I would be very interested to hear more about the work that's happening and what groups are planning -
Not too long ago, I gave a presentation about health reform to a Boston area organization that helps families facing homelessness. They wanted to understand all the changes to the health coverage system so they could best serve their clients, and they had many questions.
Many of us have been aware of health care reform, learning and following along from day one. Each new piece of information is incorporated into the whole, and while one detail or another might be confusing, no single element has been impossible to grasp.
After sitting with this organization and reflecting on other recent health reform presentations, I'm struck by how intimidating it must be to hear about a year's worth of developments all at once. But those who help clients with a range of government programs are remarkably adaptive; they're used to changeable and complicated rules.
The public experiences the intimidation and confusion, too.

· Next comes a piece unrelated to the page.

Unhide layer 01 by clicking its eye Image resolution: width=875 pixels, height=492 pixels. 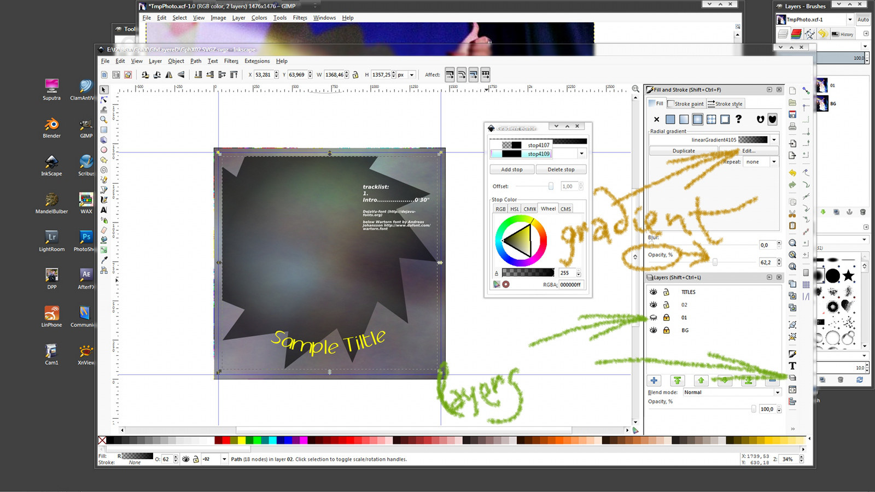pos(653,318)
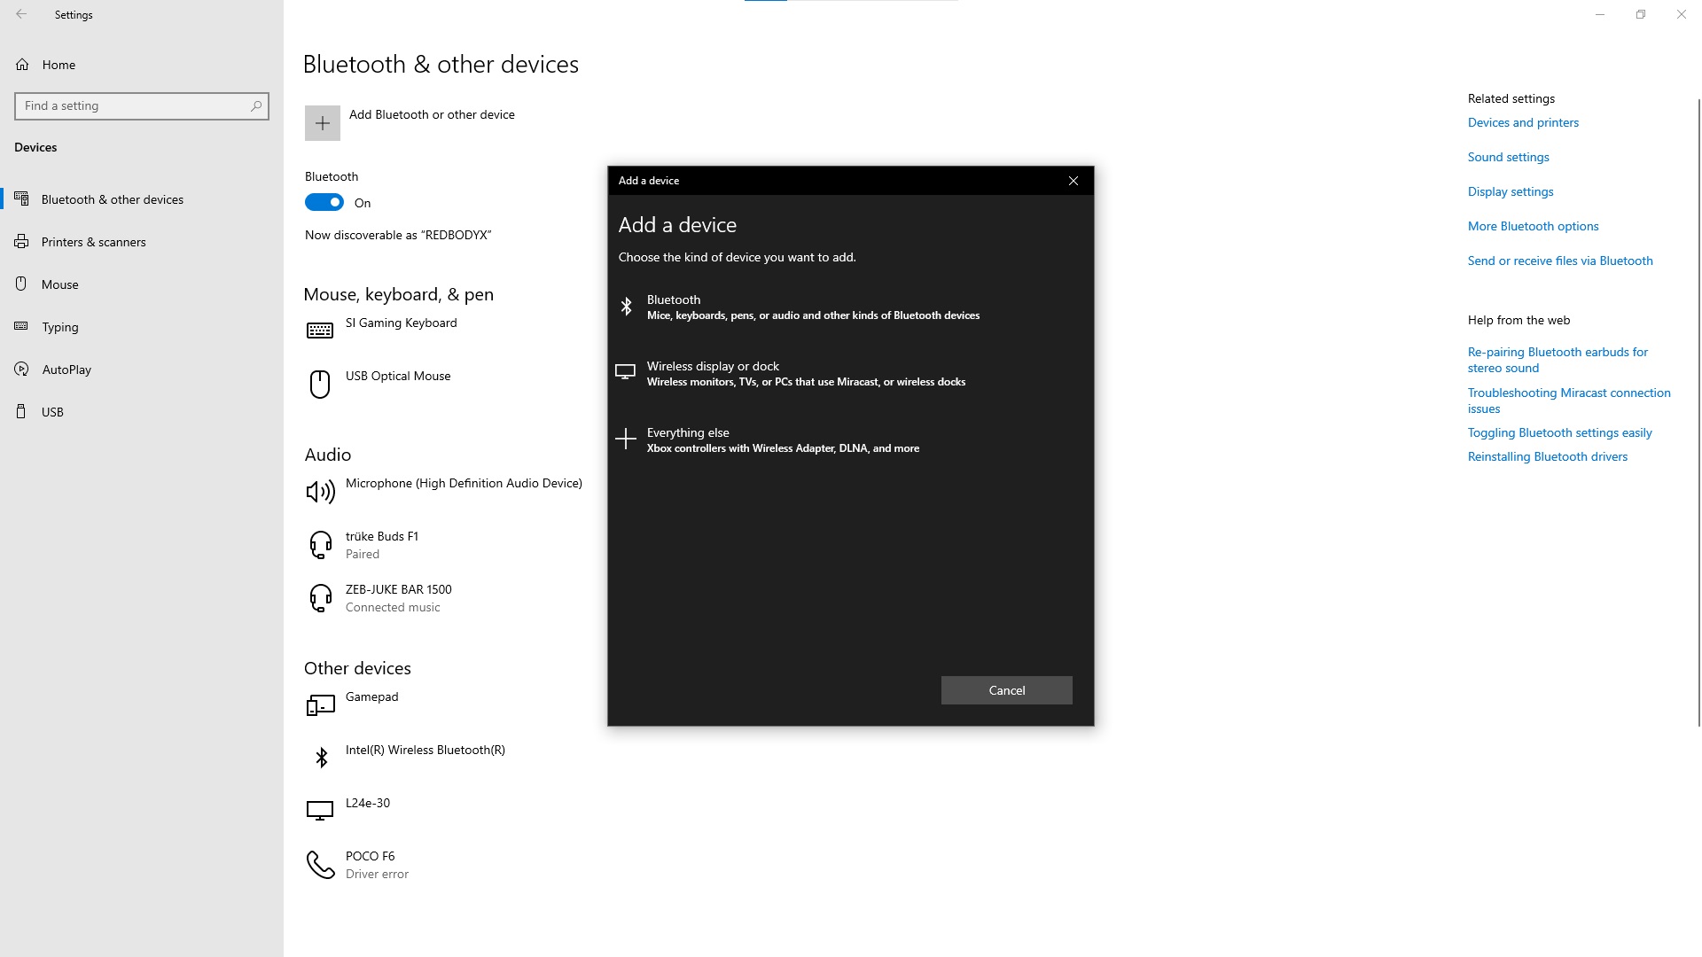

I'm sure we've all met folks convinced that Commonwealth Care costs hundreds of dollars a month, having confused it with Commonwealth Choice. Of course, all we can do is keep explaining. When we have a chance to talk to someone about it all, these things are easily resolved, but it stands to reason that many people never find their way to an outreach worker. Computer-savvy individuals can probably Google their way to answers much of the time, especially if they speak English.
But what if you don't use a computer or speak English?
I know there is a lot of work happening on the ground to reach different immigrant communities and others outside the mainstream who could fall through the cracks. I am still concerned about these communities, however. I would be very interested to hear more about the work that's happening and what groups are planning. Perhaps the $200,000 for the new outreach coordination office can help us collaborate to amplify these efforts in the next year.
I extend a sincere "Thank
I extend a sincere "Thank you" for all good intentions and efforts to help people get the health care they need are appreciated.
But please, I beg each of you to also work to re-chart the course of this fatally flawed law and to replace it with a real universal healthcare system. Propping up the flaws in the current law only serves as an obstacle to achieving the reforms that are so urgently needed.
Re: "Perhaps the $200,000 for the new outreach coordination office can help us collaborate to amplify these efforts in the next year."
Perhaps those taxpayer funds represent just another layer of health system bureaucracy created by the new law, instead of it streamlining and simplifying our healthcare financing and delivery system so that it's more affordable and works better FOR ALL OF US.
There is massive growing public opinion that is rejecting this harmful mandate law. People are beginning to insist that the Chapter 58 law's insurance mandate be replaced with real reform that puts people and their healthcare needs before healthcare industry profits.
Please try to see the film SiCKO if you haven't yet and talk to people after the film; you will know what I mean.
To learn more about the work to create a people and community-centered healhtcare system, please visit http://www.DefendHealth.org and http://www.MassCare.org/legislation and http://www.SickoCure.org
Thank you.
In case it was not clear in
In case it was not clear in my above comment, rejecting the fake reform represented by the Chapter 58 law and demanding that it be replaced with a real universal healthcare system is what the many health and social justice groups I am active with are planning.
I second that opinion!
I second that opinion!
We all will do what we have to right now to help people get their needs met, given current programs, but it is our duty, from the front lines, to point out to the elected officials, and the voters who elect them, how much TIME and MONEY get wasted setting up and administering systems that screen people and put them into slots! So even when there's a good intention, like helping the working poor, we're still putting hoops to jump through before they actually get to receive care!
I think nurses see this so well, because they are educating patients, coordinating their care, and advocating for them, whether in a hospital or medical office, and they see all the additional roadblocks to follow-up care, like confusing benefits packages, varying copayments for drugs, stress-causing bills and uncertainties that make taking care of yourself and your family harder than it would be otherwise.
I've had minor medical issues twice in my life overseas, once in Kenya and once in France, and I could walk into a doctor's office and pharmacy and no one needed to even see my Blue Cross card!! Health care is just THERE, like police, schools, firefighting.
We all are trying to do good with our work, but I would rather we could all be re-trained as medical technicians, dental assistants, nurse practitioners, etc. actually taking care of people.
p.s. I suspect BCBS Foundation or UMassMedSchool will be doing a whole book to summarize the new plans, which would help with the original question. If they got some staff people from the House and Senate Health Care Committees to help with that work, maybe they could take the message back to the pols, that every new kind of insurance makes the world of getting health care more complex; it should be streamlined!